The objective of Lab45 is to develop new assets, intellectual property, and products through client

collaborations and partnerships. Lab45 will help our clients build new business models, enhance

user experiences and drive growth through enterprise technologies. In fact, the opportunity to tap

into our expertise and world-class talent through Lab45 is already factoring into client decisions

and making an impact on how we win in the market.

We are continuing to also expand our capabilities in strategic areas, such as Artificial Intelligence

and Data, but also 5G, Metaverse, IoT and Industry 4.0 to help clients gain new competitive edge.

I will now share a view of the talent landscape. I am first happy to share that our attrition has

continued to moderate for the third quarter in a row. In Q2, attrition was down to 23% if you are

looking at it on a trailing 12-month basis. And our quarter annualized numbers are trending even

lower than that. We expect a further moderation in Q3.

And like I had shared last quarter; we are now offering promotions to our employees every quarter

and in Q2, we promoted about 10,000 colleagues. I am also pleased to share that the annual

salary increases were given to our colleagues across bands in Q2 where it is our philosophy a

steep differentiation in a reward for our top talent.
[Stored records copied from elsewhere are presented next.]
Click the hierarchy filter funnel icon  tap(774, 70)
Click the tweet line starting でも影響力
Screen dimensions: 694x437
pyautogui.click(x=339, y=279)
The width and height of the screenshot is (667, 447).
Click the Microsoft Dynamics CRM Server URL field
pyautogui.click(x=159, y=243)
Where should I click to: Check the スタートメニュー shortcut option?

We have also on-boarded over 14,000 freshers in H1, which is I would imagine 75% of what we

added in the whole of last year. And finally, I will share an outlook for the next quarter. We have

guided for revenue growth of 0.5% to 2.0% which will translate to growth of 10% to 12% year-on-

year in constant currency terms. This guidance reflects the current environment and the quarter

seasonality. For the full year, we also think that we will report double digit growth. Our margin in

Q3 will have some headwinds, there’s the impact of two incremental months of salary increase

and yet we expect to hold a margin in a narrow band.

In a summary, we have delivered a strong performance against the backdrop of a mixed

macroeconomics environment in Q2. Our order bookings and large deals reflect an improved

market competitiveness. And prove that our strategy is working. We are experiencing a real shift

in the market as clients increasingly turn to us to realize their boldest ambitions. And based on all

these factors, we remain confident of gaining market share in the coming quarters. With that I will

hand it over to Jatin now for his comments.

Jatin Dalal:

Good evening, good morning, good afternoon everyone. We had a solid quarter we delivered

slightly above the mid-point of our guidance at 4.1% sequentially which was 12.9% YoY growth.

We delivered operating margin which was slightly higher than Quarter 1 at 15.1%. We had an ETR

of 22.5% which was again 1% better, than what we had for Quarter 1. And as a result, our net

income grew 3.7% sequentially for Quarter 2.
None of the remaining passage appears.